The troubles for credit risk funds began soon after the IL&FS fiasco. It actually got exacerbated by cases like Essel, DHFL, ADAG, Jet, and Yes Bank. The real last straw was when Templeton opted to wind down six of its funds due to the pressure of redemptions. That posed a real challenge for credit risk funds.
Templeton effect
Just a week after Templeton decided to shut down six of its funds, the impact was virtually visible across credit risk funds in India. For example, credit risk funds saw redemptions to the tune of 25% of the overall AUM in just four days since Templeton announced its decision to wind down the funds. The AUM of credit risk funds fell from around Rs.48,000 crore to Rs.36,000 crore in just four trading days flat.

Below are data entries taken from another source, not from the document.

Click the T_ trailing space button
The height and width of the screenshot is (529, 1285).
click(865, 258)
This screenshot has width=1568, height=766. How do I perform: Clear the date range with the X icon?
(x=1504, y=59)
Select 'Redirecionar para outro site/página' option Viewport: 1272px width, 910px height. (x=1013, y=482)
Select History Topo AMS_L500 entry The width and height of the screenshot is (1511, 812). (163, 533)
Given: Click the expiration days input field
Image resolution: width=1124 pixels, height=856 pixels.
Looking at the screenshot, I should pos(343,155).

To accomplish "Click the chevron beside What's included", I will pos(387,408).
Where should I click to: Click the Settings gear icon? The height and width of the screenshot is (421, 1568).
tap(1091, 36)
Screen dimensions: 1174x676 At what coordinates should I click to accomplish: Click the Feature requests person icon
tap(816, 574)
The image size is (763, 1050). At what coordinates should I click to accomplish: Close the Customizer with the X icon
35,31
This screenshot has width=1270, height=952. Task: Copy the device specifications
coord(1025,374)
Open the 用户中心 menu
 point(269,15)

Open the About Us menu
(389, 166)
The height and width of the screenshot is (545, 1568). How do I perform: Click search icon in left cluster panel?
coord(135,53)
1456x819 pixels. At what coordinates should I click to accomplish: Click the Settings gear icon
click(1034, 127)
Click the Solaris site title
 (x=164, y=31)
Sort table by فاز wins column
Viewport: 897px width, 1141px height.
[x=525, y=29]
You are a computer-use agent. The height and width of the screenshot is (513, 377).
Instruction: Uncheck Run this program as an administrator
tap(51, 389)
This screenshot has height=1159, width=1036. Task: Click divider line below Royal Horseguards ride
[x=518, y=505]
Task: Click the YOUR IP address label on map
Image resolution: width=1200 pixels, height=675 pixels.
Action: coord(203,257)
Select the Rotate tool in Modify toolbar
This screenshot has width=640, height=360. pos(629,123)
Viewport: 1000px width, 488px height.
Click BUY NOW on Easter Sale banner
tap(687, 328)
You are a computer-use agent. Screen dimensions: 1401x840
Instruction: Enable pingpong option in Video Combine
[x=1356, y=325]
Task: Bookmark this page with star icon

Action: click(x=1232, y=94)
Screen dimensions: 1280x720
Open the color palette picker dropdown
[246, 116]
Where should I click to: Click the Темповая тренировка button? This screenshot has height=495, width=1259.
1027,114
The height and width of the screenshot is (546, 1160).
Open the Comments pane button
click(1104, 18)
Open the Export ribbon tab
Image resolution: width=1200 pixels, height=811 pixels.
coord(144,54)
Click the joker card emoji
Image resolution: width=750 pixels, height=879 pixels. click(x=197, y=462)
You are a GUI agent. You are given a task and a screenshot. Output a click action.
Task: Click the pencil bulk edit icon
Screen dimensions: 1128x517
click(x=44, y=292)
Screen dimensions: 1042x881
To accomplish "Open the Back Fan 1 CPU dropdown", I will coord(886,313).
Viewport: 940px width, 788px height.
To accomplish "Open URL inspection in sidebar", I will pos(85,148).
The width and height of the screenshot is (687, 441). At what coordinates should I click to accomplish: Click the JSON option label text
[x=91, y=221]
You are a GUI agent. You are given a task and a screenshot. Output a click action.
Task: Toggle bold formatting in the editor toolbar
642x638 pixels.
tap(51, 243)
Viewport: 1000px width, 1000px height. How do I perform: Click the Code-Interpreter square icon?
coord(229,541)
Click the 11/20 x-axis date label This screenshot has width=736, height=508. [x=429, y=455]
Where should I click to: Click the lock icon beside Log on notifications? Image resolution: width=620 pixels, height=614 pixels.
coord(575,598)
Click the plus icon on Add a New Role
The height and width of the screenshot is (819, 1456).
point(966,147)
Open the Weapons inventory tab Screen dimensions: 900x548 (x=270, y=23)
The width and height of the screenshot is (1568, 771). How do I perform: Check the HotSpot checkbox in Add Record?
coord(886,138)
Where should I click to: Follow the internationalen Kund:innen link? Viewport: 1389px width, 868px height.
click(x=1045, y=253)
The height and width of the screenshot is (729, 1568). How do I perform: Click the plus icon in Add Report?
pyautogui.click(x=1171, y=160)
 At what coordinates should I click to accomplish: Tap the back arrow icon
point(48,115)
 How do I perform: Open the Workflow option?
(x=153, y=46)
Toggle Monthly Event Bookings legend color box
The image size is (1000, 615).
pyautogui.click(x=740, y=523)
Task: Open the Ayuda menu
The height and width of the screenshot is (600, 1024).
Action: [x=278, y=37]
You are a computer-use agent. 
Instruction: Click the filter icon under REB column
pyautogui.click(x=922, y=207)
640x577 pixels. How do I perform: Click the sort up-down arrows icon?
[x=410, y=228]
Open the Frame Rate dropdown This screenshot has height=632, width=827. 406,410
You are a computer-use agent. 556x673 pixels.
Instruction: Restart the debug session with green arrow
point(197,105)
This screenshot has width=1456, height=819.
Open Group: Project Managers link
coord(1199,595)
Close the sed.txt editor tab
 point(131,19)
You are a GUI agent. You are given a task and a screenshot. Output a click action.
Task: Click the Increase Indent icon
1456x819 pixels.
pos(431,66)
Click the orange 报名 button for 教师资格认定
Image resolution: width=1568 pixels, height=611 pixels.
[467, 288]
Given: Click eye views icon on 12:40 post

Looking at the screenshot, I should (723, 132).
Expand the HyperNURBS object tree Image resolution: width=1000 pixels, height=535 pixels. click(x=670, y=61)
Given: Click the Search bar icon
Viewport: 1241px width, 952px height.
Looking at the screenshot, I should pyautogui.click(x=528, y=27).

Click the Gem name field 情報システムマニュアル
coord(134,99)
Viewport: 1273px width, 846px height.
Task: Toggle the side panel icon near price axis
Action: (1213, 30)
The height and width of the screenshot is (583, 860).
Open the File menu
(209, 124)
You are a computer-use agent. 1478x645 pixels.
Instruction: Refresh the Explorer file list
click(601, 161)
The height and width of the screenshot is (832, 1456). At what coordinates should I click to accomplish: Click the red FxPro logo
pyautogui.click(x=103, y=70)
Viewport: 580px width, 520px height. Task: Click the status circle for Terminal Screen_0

The impact was not just felt on the credit risk funds but also on all the non-gilt funds where the funds had exposure to credit risk. Ironically, many of the funds had taken on huge credit risk in a short duration and medium duration funds. The irony was that the short duration fund invested in structured debt with 7-10 year maturity. That literally defeated the very purpose of a short duration fund. The impact of the Templeton winding down was not only felt on other funds of Templeton but across debt funds of other AMCs too. Clearly large corporate investors and institutions were not too pleased with the risks assumed by these credit rating funds in terms of quality.